Directions for this task: Copy out the lines from the one containing "You are a GUI" through the end of the records, requests included. Multiply every coordinate in the answers by 0.4, round each to a whole number with halves going up, and leave out the pictures.

[Source data]
*-*-*
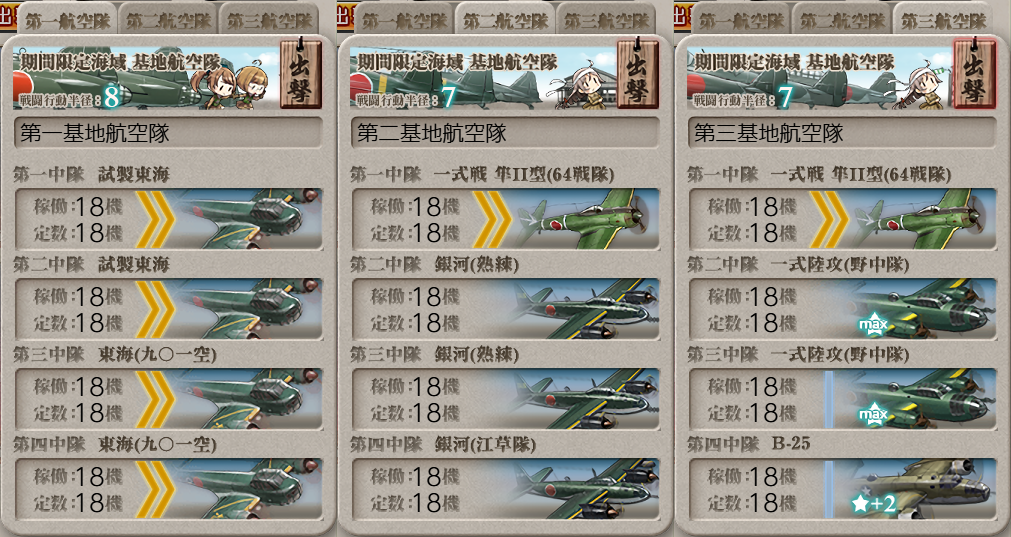Select the 東海(九〇一空) plane in the first base's 第四中隊 slot
This screenshot has width=1011, height=537.
pos(168,489)
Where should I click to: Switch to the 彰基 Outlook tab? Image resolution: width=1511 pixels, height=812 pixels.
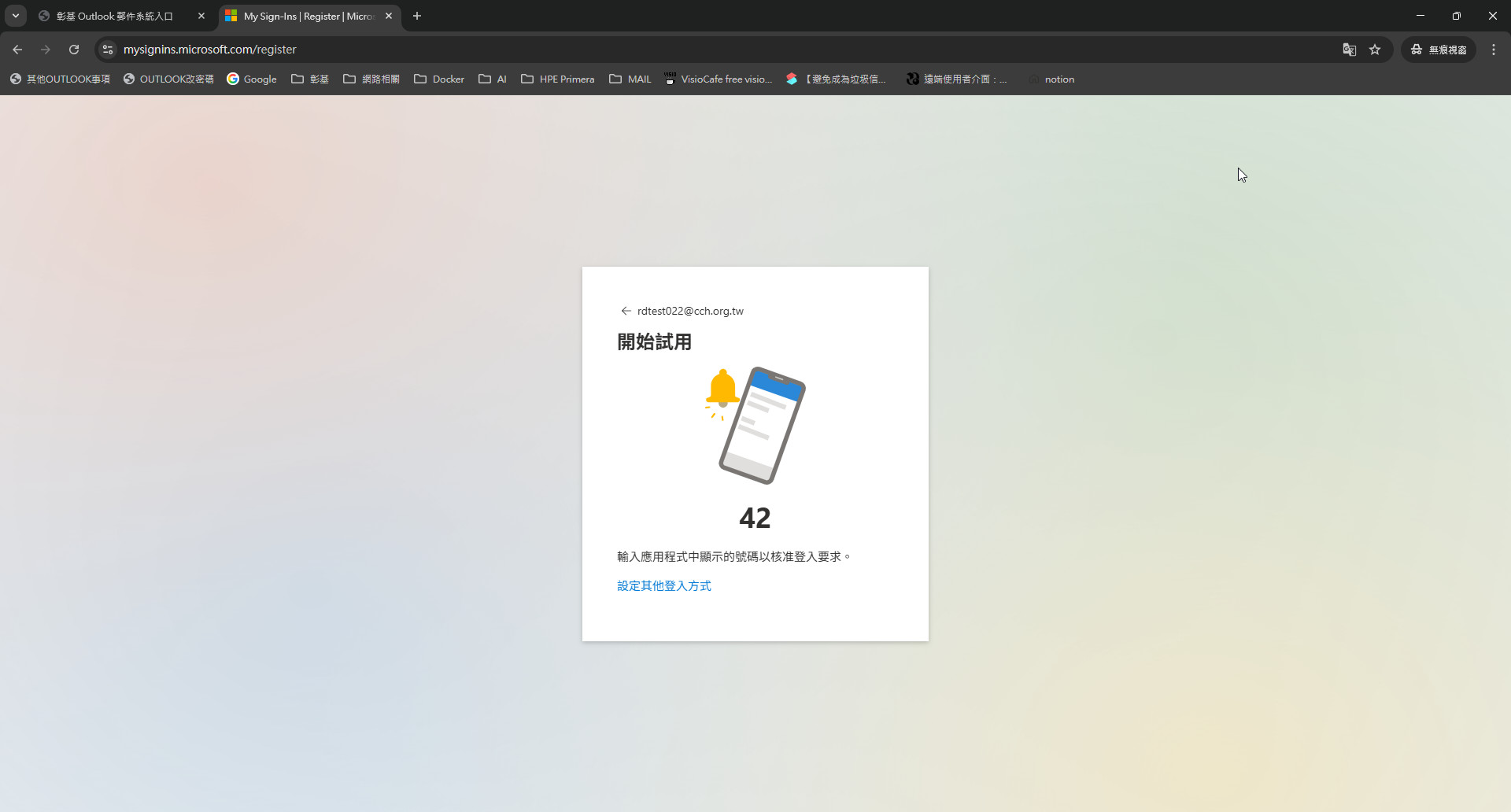click(114, 16)
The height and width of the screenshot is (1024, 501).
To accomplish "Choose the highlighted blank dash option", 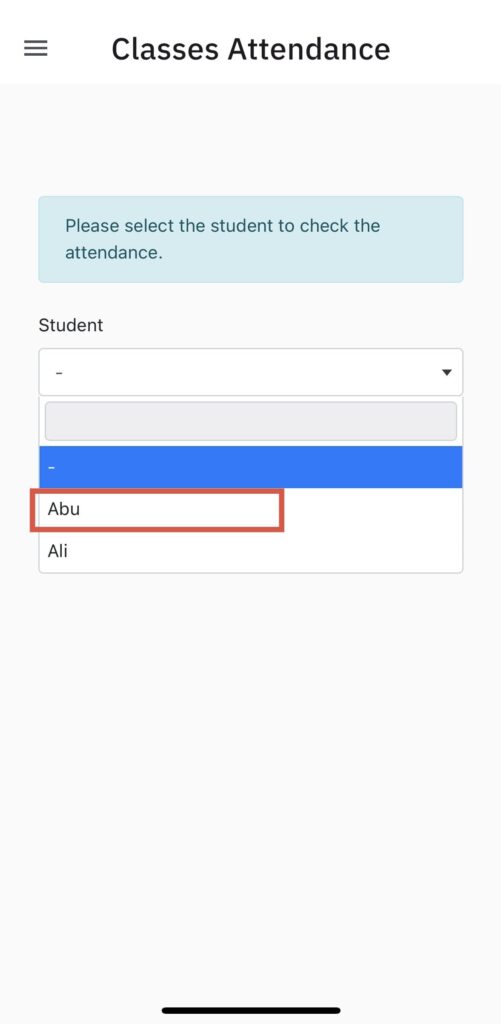I will pyautogui.click(x=251, y=467).
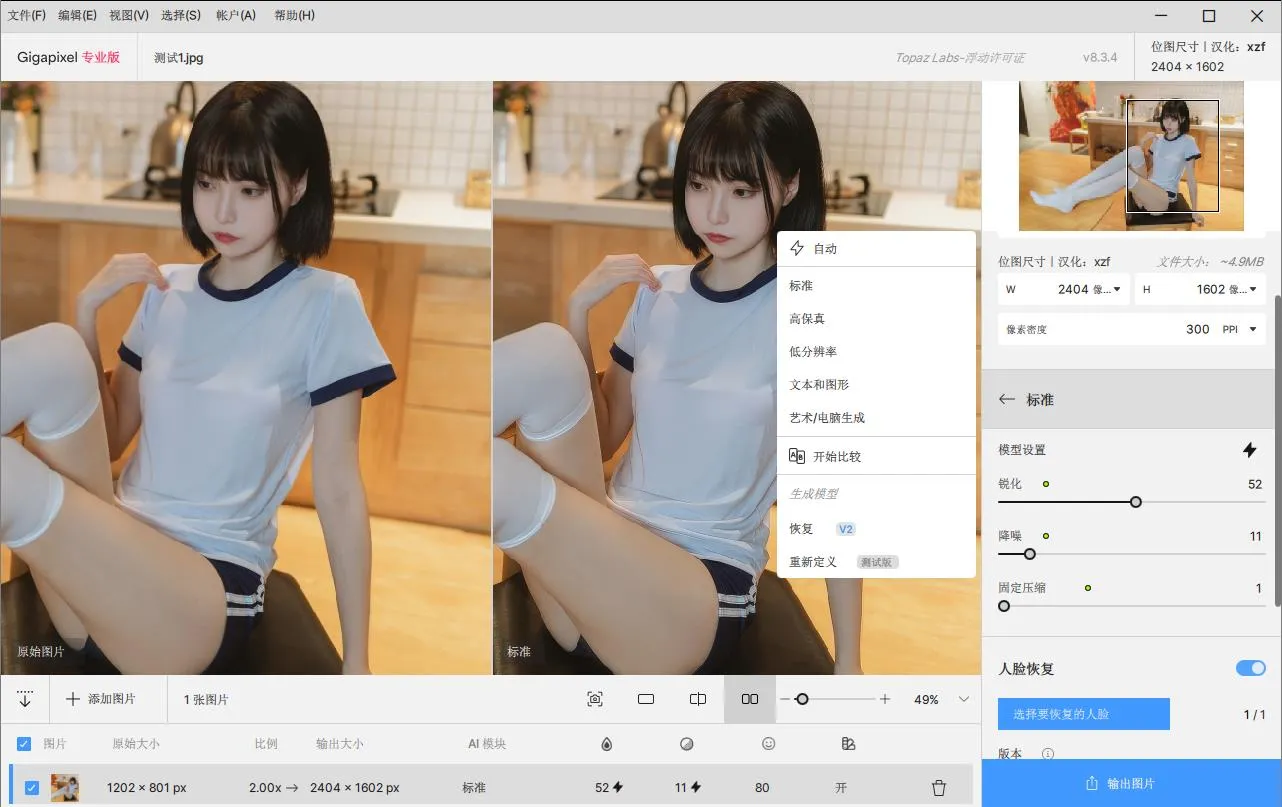Viewport: 1282px width, 807px height.
Task: Toggle the select-all checkbox in list header
Action: click(24, 743)
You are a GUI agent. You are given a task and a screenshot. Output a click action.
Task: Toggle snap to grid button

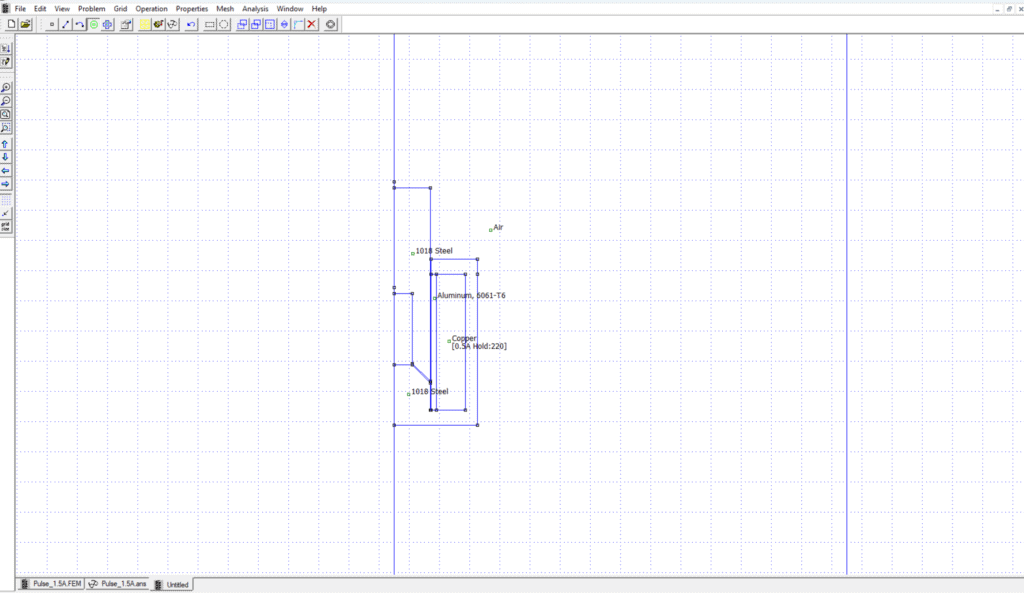(x=6, y=214)
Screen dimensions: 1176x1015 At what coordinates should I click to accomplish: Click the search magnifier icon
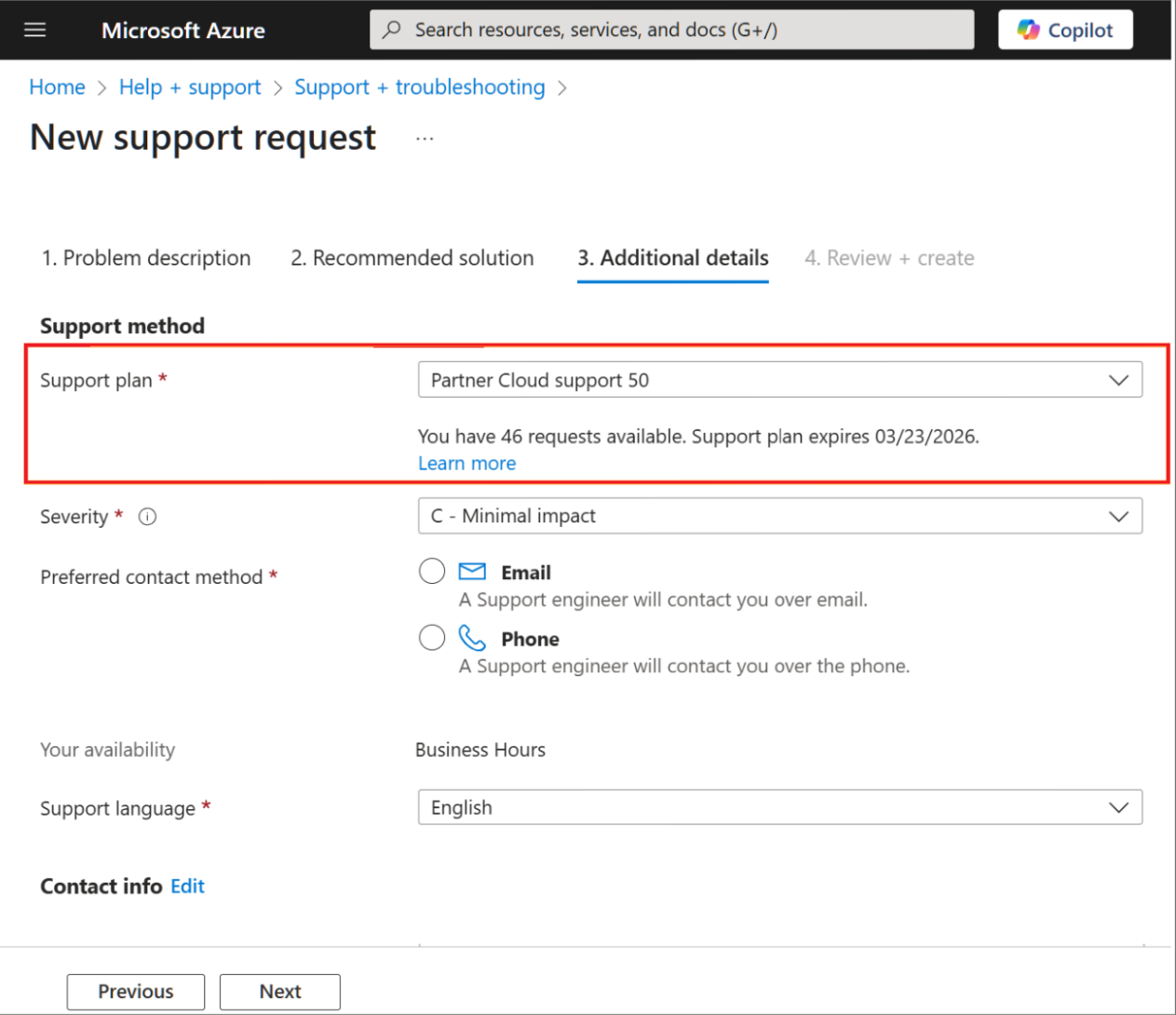pyautogui.click(x=392, y=30)
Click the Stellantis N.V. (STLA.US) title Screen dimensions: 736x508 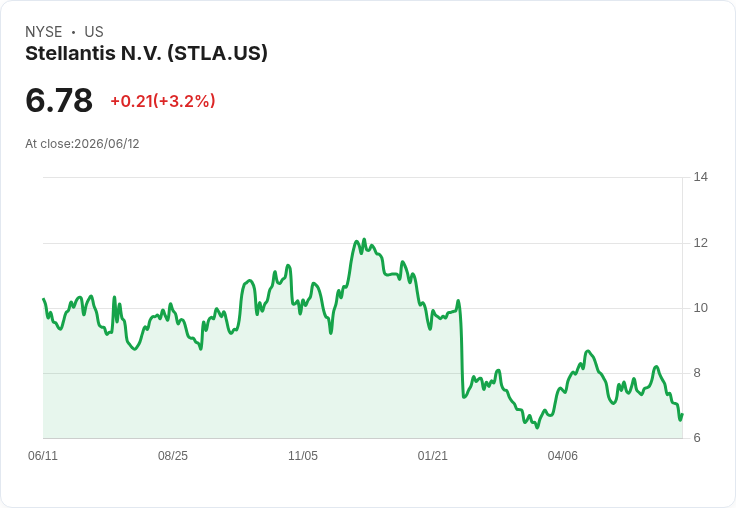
*-*-*
Exercise result:
You are a GUI agent. You are given a task and a screenshot. Output a click action.
Task: Toggle snap to grid button

(x=2, y=86)
Screen dimensions: 1176x1015 At what coordinates should I click to accomplish: Click the search magnifier icon
pyautogui.click(x=157, y=12)
Click the Stellantis N.V. (STLA.US) title Screen dimensions: 736x508 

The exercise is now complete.